Custom Dynamic HTML

I keep running into the same error as other users with custom html questions; such that, " Oops, something went wrong :(You might have come across a bug in Prodigy's web app – sorry about that. We'd love to fix this, so feel free to open an issue on the Prodigy Support Forum and include the steps that led to this message." In the most simple case I am trying to use the Mustache template within the config aspect of the return as the following:

return {
        'dataset': dataset,                  # save annotations to this set
        'stream': stream,                           # load the stream of examples
        'view_id': 'html',                          # use the HTML interface
        'config': {
            "html_template": "<strong>{{text}}</strong>"

I simply have the news_headlines.jsonl streaming in and want to see each row of text bolded. In the most complex case, I am using your tool for a tabular comparison task and would like a user to input the fields they want to see in the annotation task. I need the html table to be dynamic in the rows it shows based on user input. I have tried to achieve this several ways all ending in the same error. I am able to get the html view to be correct if setting it in the prodigy.json file, but that does not allow for it to be dynamic.

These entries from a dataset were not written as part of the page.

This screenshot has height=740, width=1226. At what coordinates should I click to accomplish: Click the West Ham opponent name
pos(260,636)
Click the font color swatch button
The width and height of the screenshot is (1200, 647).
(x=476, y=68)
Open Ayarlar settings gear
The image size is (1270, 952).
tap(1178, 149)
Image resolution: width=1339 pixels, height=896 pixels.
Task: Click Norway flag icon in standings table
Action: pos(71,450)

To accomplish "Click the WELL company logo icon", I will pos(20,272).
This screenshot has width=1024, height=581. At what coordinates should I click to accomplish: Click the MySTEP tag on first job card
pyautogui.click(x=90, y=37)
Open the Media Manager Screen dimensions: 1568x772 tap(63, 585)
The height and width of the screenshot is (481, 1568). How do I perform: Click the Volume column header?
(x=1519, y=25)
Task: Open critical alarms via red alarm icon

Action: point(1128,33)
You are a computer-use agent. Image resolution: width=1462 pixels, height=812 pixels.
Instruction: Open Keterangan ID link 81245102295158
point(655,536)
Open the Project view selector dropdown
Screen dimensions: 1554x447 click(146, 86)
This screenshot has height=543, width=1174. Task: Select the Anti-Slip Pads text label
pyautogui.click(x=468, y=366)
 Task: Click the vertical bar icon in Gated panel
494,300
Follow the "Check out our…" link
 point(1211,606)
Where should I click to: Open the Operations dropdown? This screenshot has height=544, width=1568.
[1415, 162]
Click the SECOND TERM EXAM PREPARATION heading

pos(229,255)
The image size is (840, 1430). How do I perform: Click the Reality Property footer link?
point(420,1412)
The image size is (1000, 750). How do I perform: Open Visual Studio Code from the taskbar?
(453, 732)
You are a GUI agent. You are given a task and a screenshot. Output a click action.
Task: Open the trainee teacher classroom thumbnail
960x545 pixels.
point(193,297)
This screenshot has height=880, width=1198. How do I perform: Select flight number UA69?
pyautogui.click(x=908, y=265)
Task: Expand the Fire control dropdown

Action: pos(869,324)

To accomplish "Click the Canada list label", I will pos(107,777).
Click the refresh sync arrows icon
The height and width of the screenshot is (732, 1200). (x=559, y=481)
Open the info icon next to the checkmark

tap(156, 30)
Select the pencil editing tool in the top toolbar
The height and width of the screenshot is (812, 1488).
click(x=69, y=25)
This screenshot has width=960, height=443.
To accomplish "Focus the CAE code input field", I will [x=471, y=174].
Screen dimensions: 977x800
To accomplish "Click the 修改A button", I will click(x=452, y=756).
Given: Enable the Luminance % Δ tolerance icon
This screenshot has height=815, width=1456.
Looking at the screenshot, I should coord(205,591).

Hi! I use the inline html_template with variables a lot and I've never come across this issue. So that's definitely interesting. Are you using any custom JavaScript or other settings in your prodigy.json?

That error message is essentially the web app's way of failing gracefully when a problem occurs in the annotation card – so you could also check out the developer tools console and the error message shown there. It's probably cryptic because it's minified, but it can help with debugging.

I'm not sure what you've already tried, but I would probably solve this by having an input element (select, radio buttons, etc.), adding custom JavaScript, listening for the change and then toggling visibility of the rows that are all rendered by default, depending on the input (e.g. if the user selects A, all rows without the class or data attribute A are hidden).

One thing to keep in mind is that when you let the annotator manipulate what they see and work on, you are kinda breaking the "annotation task is always what the annotator saw" philosophy. So if it's important to you to always reconstruct what the annotator saw on the screen, you might want to also log what they selected. For instance, by calling window.prodigy.update and writing to a task property, so you end up with something like "user_actions": ["A", "B", "A"].